SC鳥取(ガイナーレ鳥取)とローカルエナジーは、ソーラーシェアリング事業を通じて耕作放棄地を活用し、地域の再生可能エネルギー開発を推進します。2025年5月22日には第1号案件「しばふる太陽光発電所」の開所式を開催し、本番管理が始まりました。
ソーラーシェアリングによる発電と農地の両立
太陽光パネル設備の概要
- 出力:パネル出力75.6kW、連系出力49.5kW(低圧事業用)
- 年間発電量:約7万9,000kWh(一般家庭約20軒分に相当)
- CO₂削減効果:約19t/年
- 敷地面積:耕作面積2,700m²、パネル設置面積1,093.5m²
設置された太陽光パネルはすべて中国SUNKEAN(サンキーン)製、パワーコンディショナーは中国ファーウェイ製を採用。

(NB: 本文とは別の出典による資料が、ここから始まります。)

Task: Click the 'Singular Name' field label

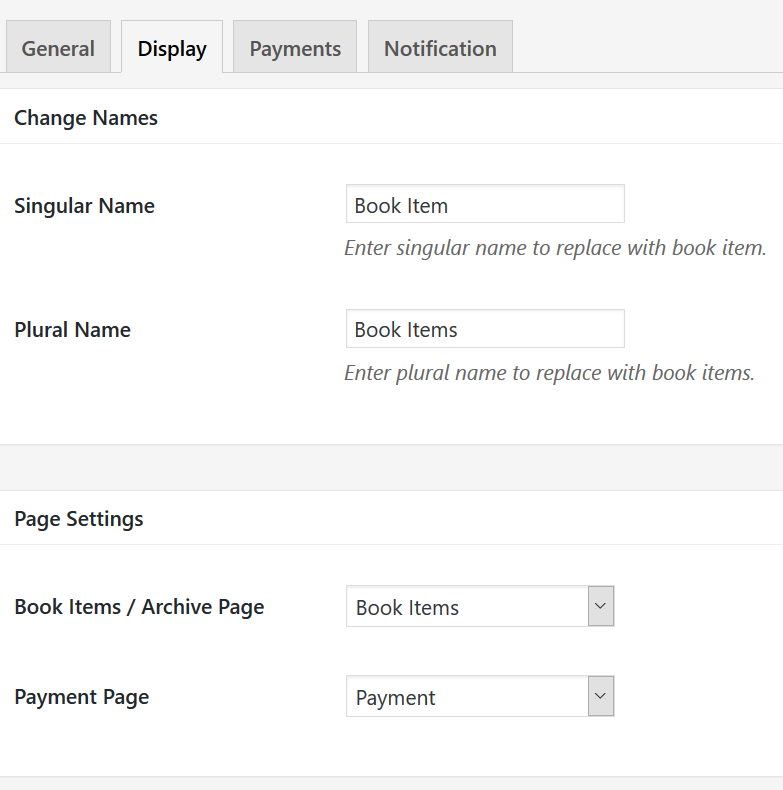Action: 85,206
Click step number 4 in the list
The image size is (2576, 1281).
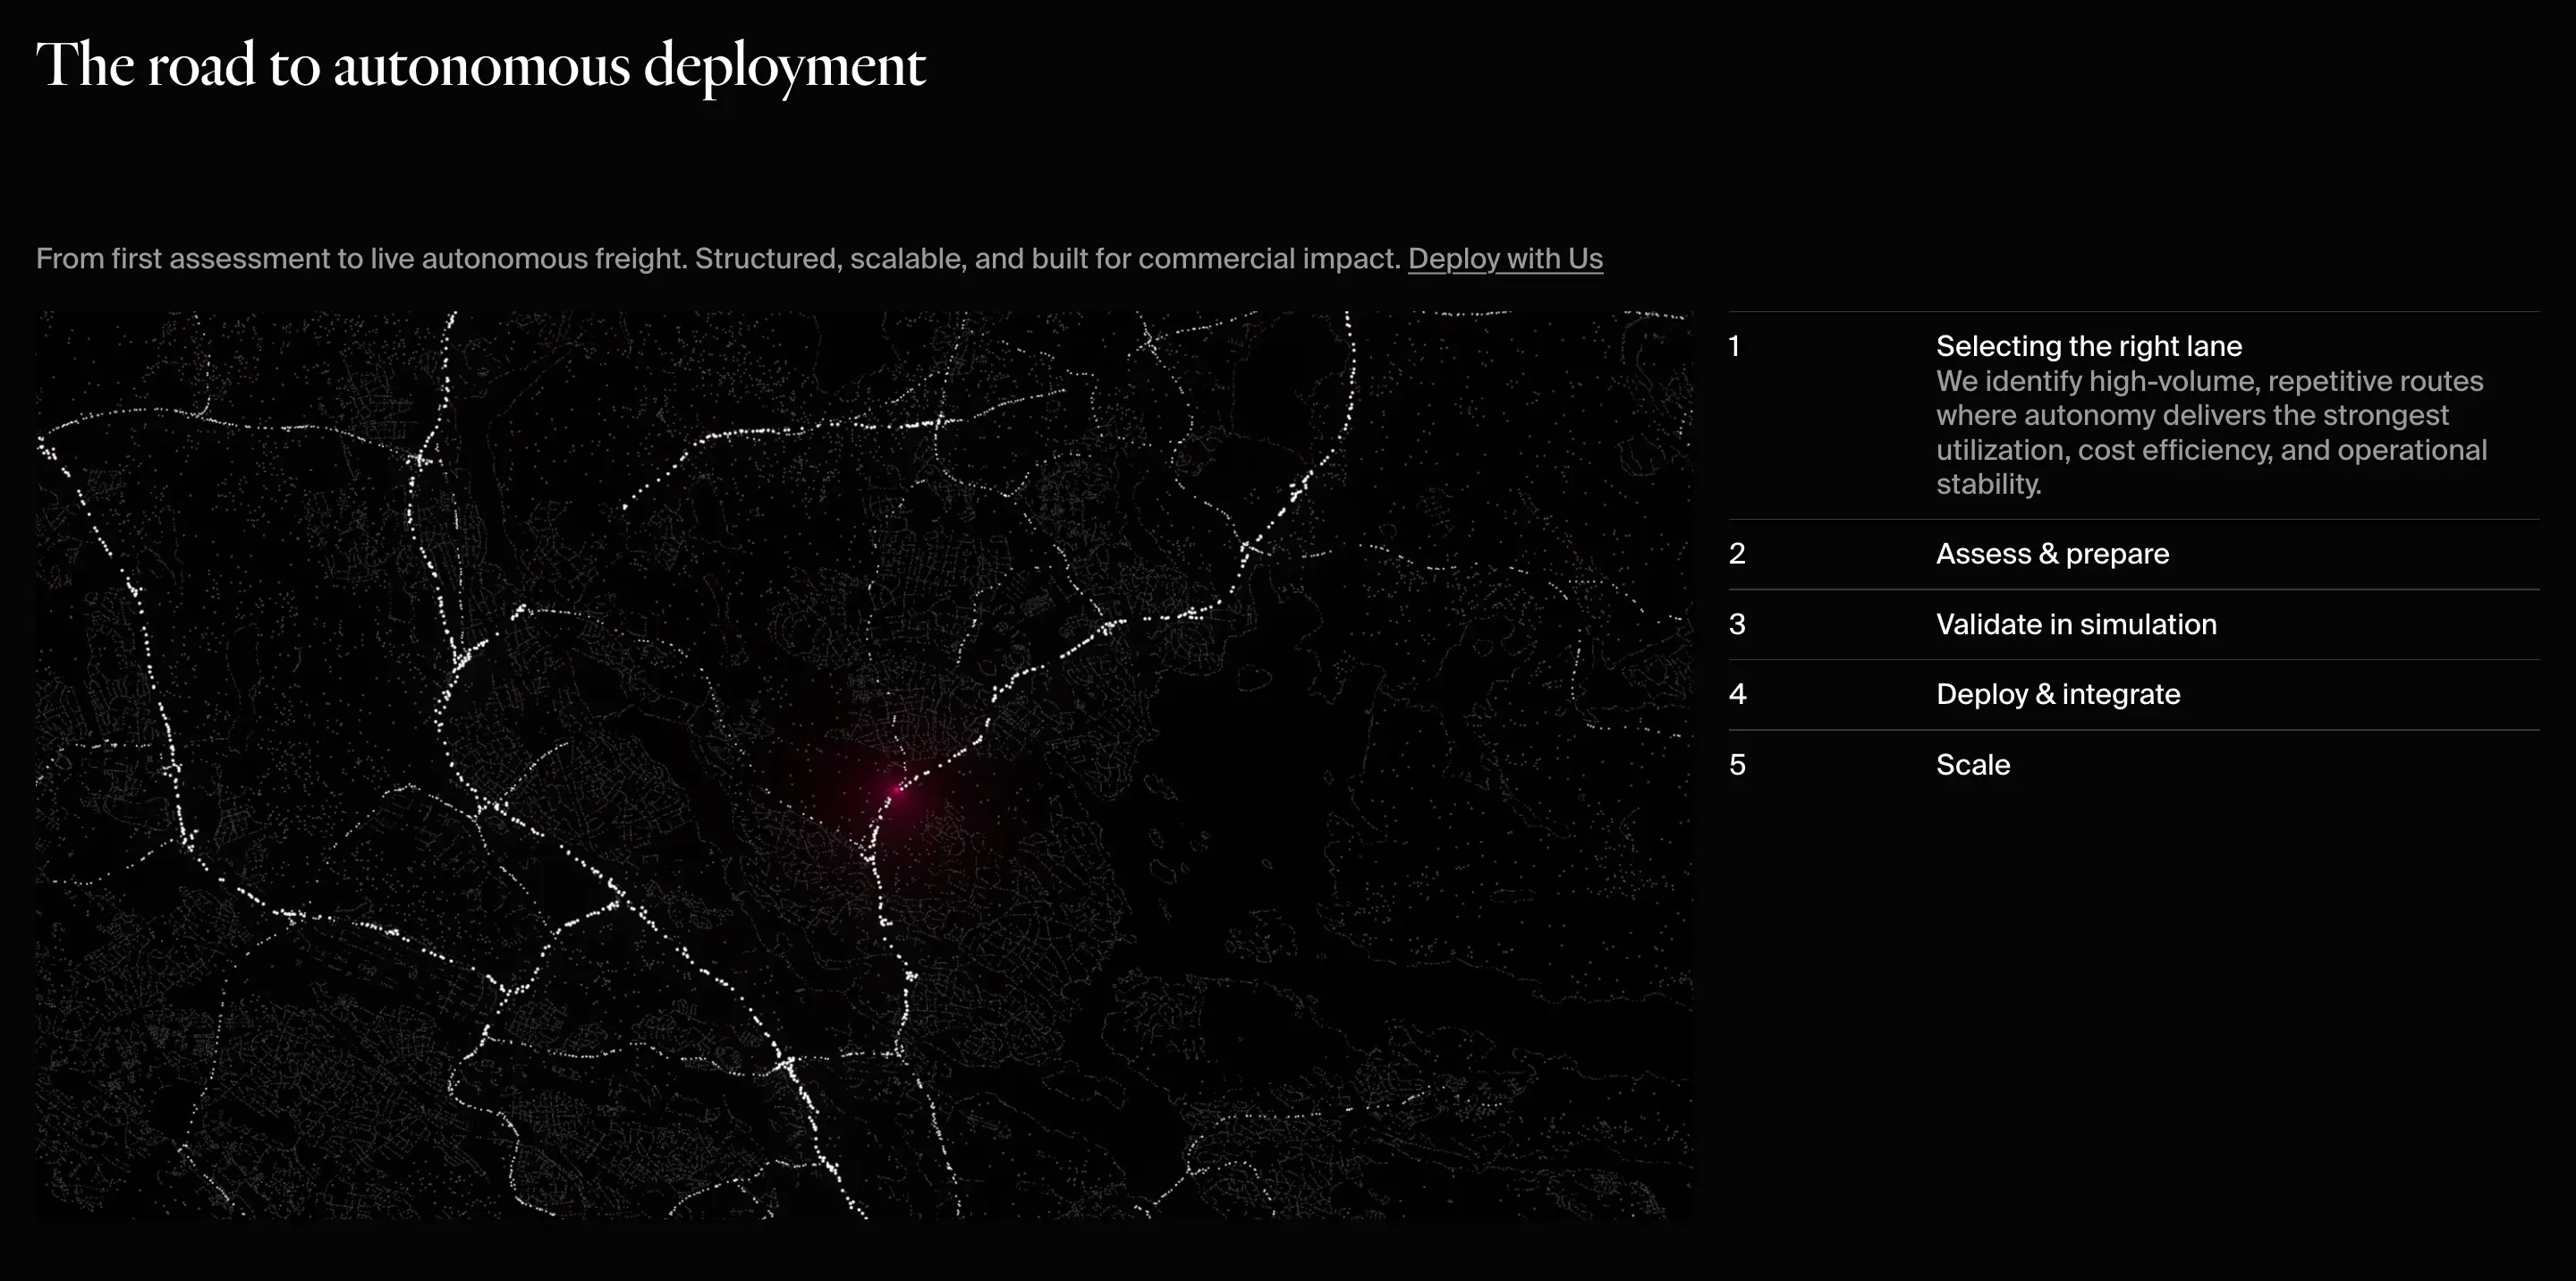pos(1737,694)
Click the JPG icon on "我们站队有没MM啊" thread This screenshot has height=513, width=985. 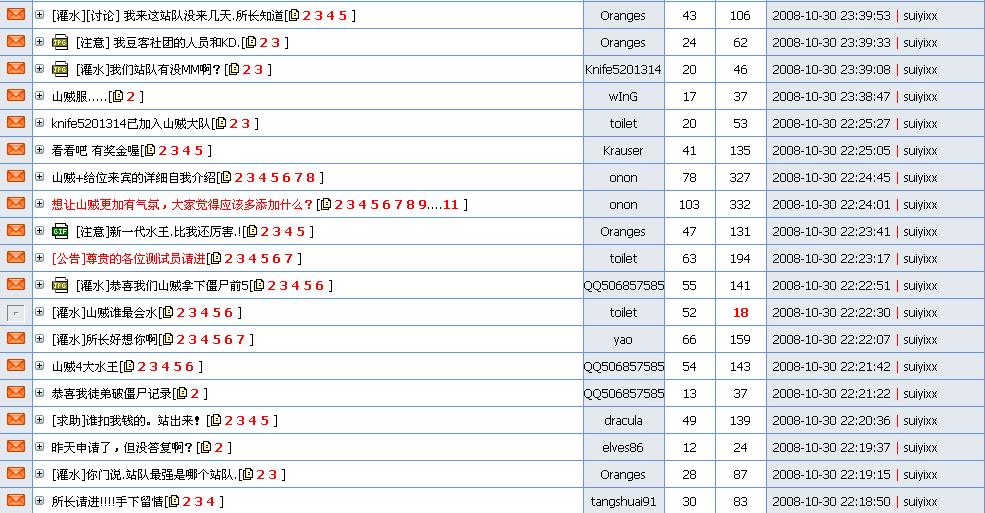60,69
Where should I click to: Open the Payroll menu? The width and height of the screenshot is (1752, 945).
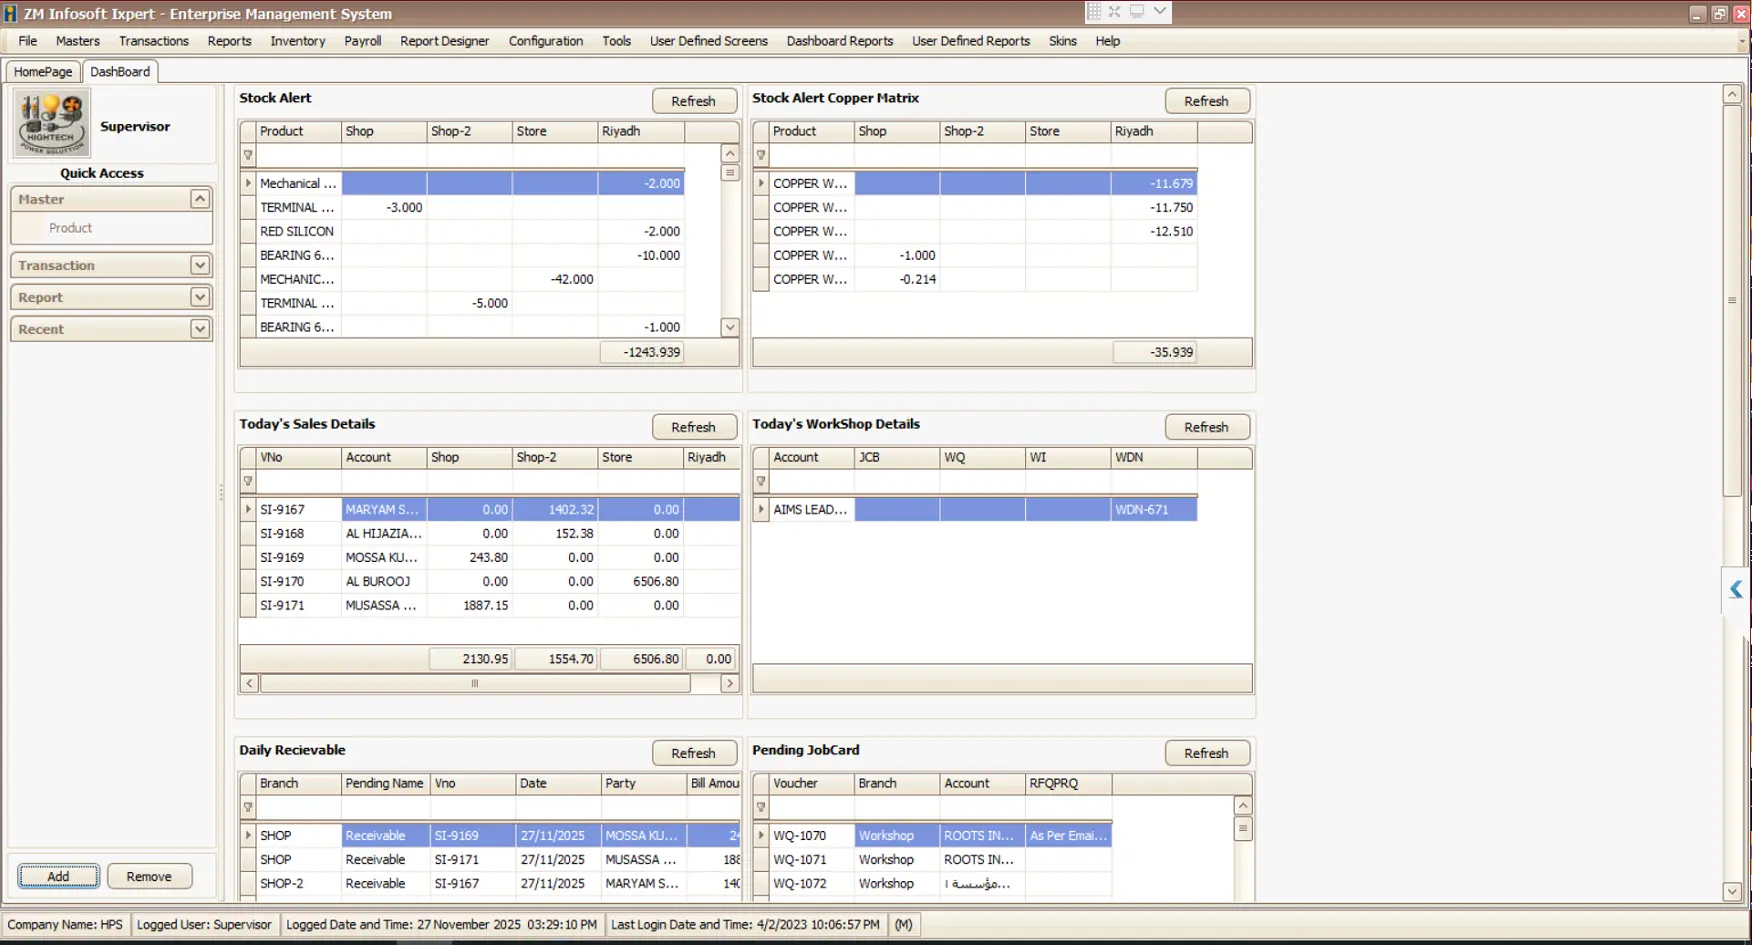pos(362,41)
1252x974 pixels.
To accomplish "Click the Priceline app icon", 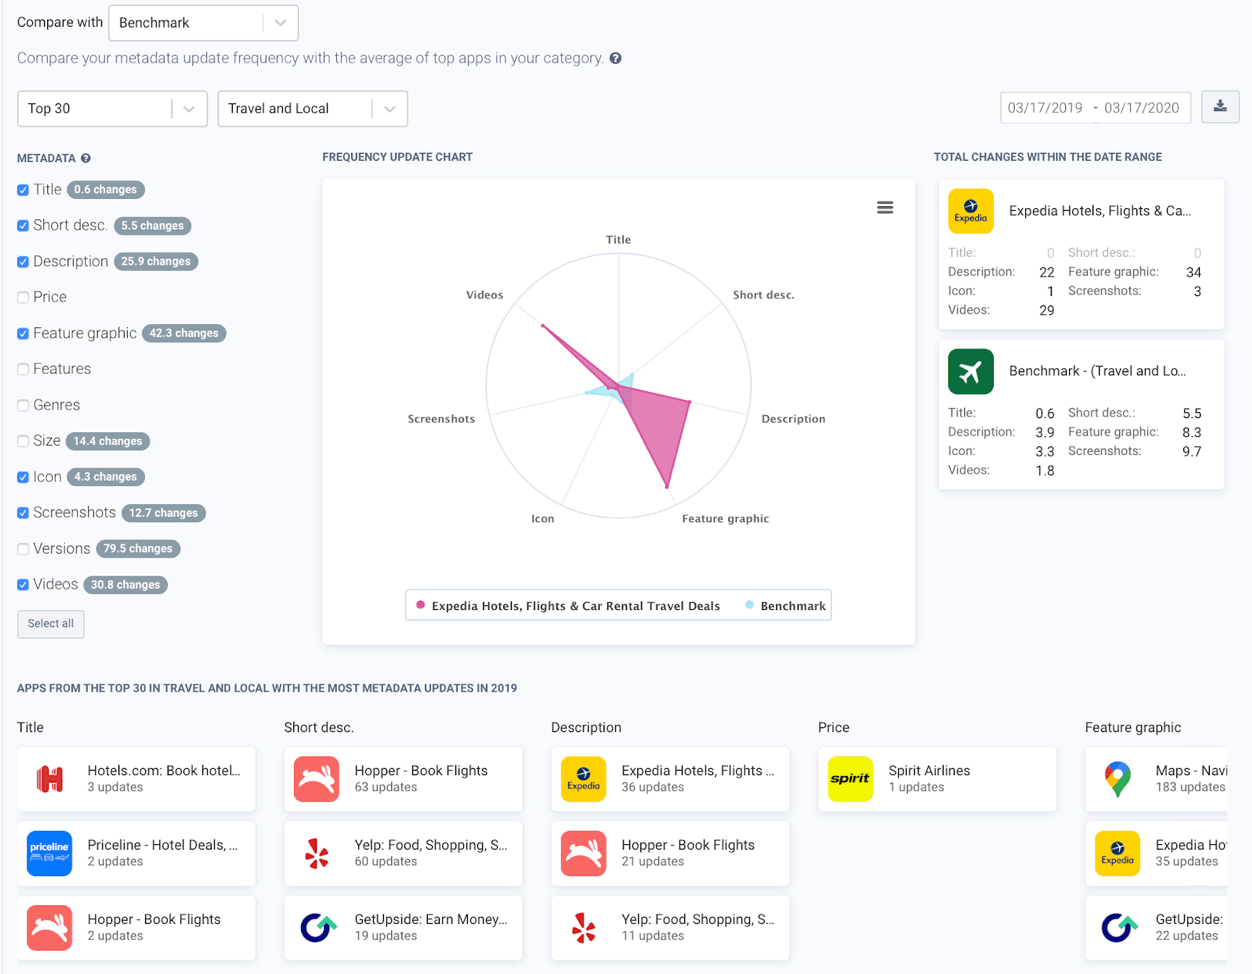I will (x=50, y=853).
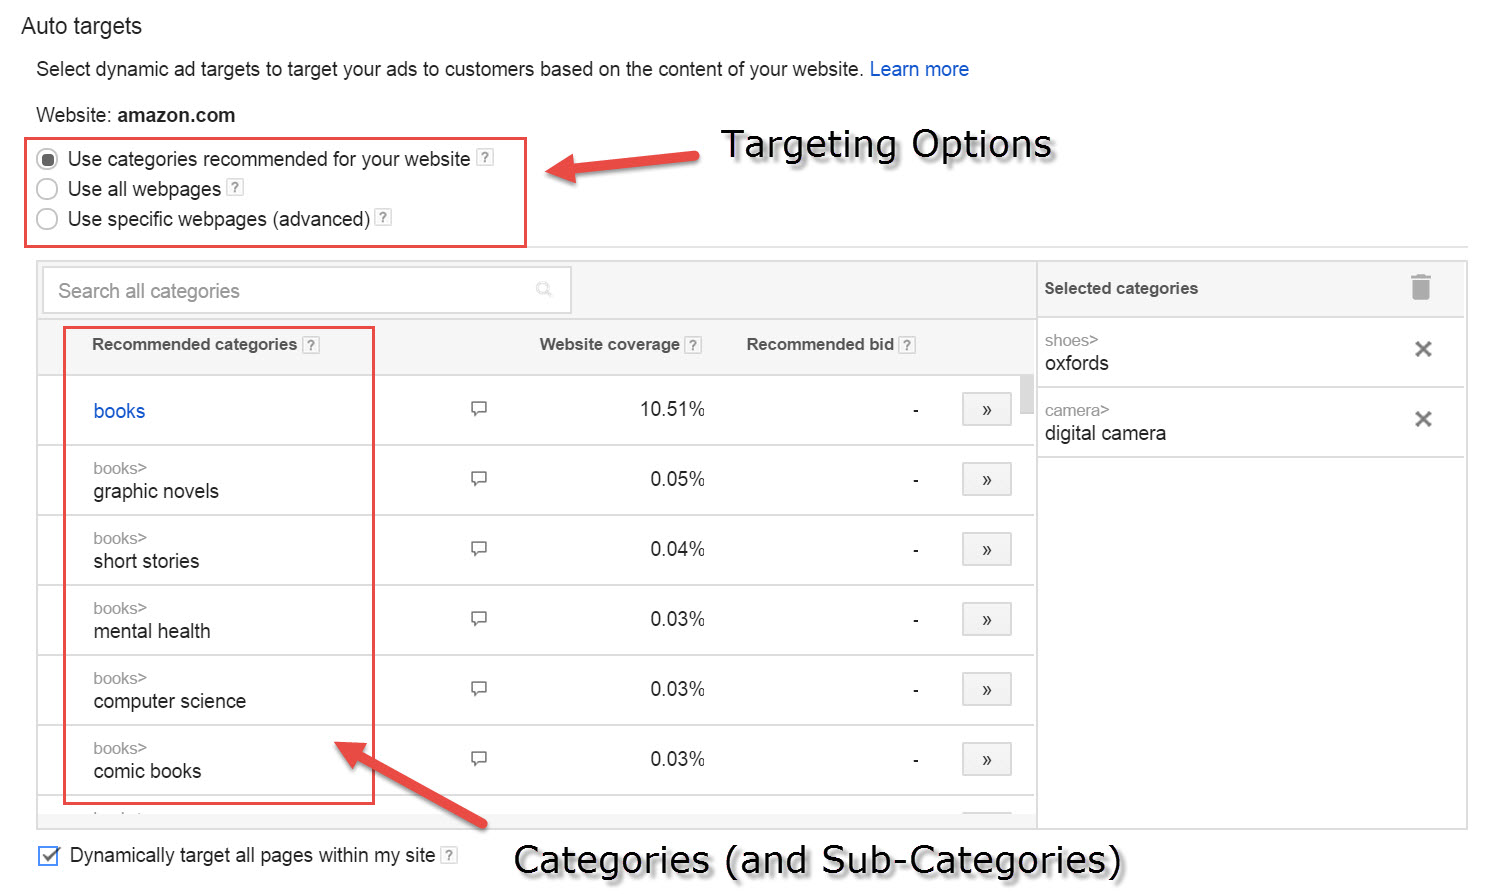Click search magnifier icon in category search
Screen dimensions: 1504x894
coord(544,290)
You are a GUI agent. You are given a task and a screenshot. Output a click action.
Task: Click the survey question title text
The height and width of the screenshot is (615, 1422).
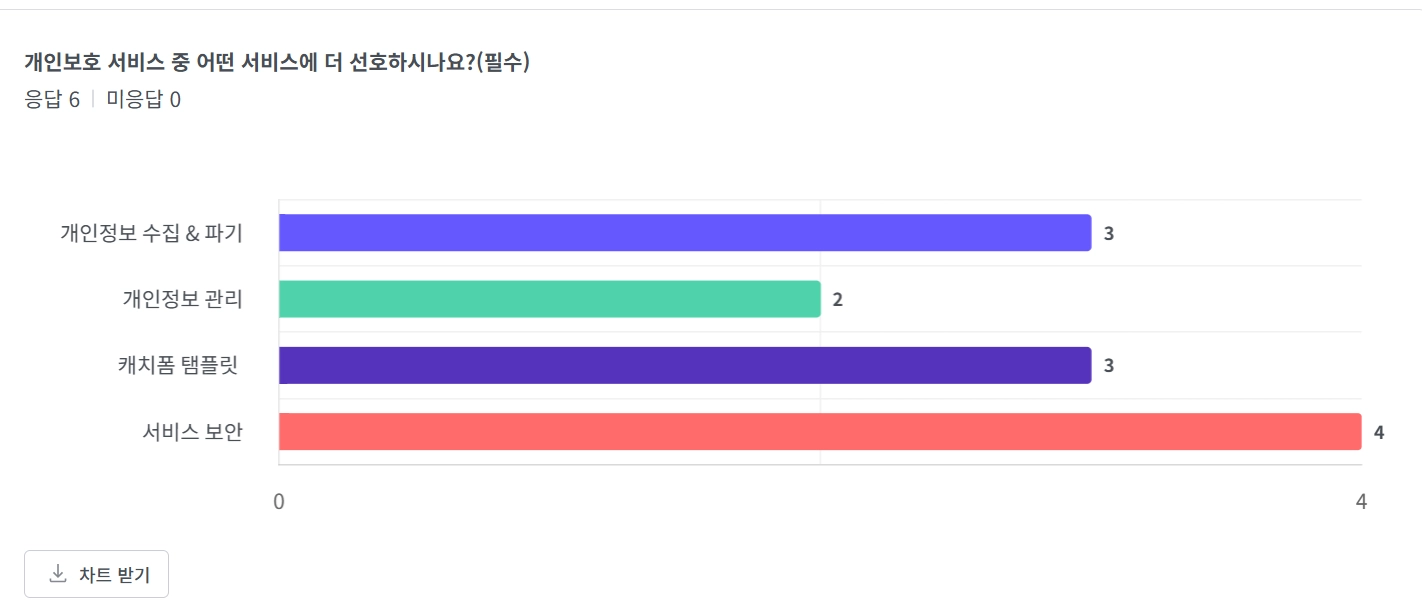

EPC(設計・調達・施工)は中国電気システム(CDS/鳥取県米子市)が担当し、O&M(運営・保守)サービスも同社が一手に担います。
エネルギーの地元消費を図る電力供給
- 供給先:鳥取県境港市の第一中学校(夏休みなど需要低下時は第二中学校にも供給)
- 供給量:第一中学校の年間使用電力の約50%相当
- 契約形態:オフサイト型PPA(電力購入契約)、20年間契約
この仕組みにより、再生可能エネルギーの地元消費を促進し、学校側は安定した低炭素電力を長期間にわたり利用できます。
芝生栽培プロジェクト「しばふる」との連携
芝生生産とサッカー場への活用
太陽光パネルの下では、SC鳥取が「しばふる」事業として芝生を栽培・出荷。これまで総面積約5万m²の遊休農地で実施してきた同プロジェクトは、サッカーグラウンドの芝生整備などに活用され、地域との一体的な取り組みを実現しています。
地域課題解決を目指した取り組み
2017年から開始した「しばふる」事業は、耕作者不足や荒廃農地の増加という地域課題に対応しつつ、サッカー場用芝生の安定供給を可能にしました。今回、ローカルエナジーとの協業により、営農型太陽光発電を新たに導入することで、再生可能エネルギーと農地生産を両立させるモデルケースが誕生しました。
地域連携と脱炭素先行地域認定プロジェクト
脱炭素先行地域の取り組み状況
鳥取県の米子市・境港市は、2022年4月に環境省「脱炭素先行地域」に選定され、地域ぐるみで環境対策に取り組んでいます。SC鳥取やローカルエナジーは、山陰合同銀行とともに選定プロジェクトに参画し、荒廃農地を有効活用した再生可能エネルギー開発や地域活性化を推進しています。
ノウハウを次期計画へ生かす
今回の「しばふる太陽光発電所」の知見は、今後計画中の荒廃農地を活用した追加のオフサイト型PPA事業にも活用される予定です。この連携モデルを横展開することで、地域内の営農型太陽光発電所の拡大を図り、学校や公共施設への電力供給を含めた地域循環型のエネルギーシステムを構築していきます。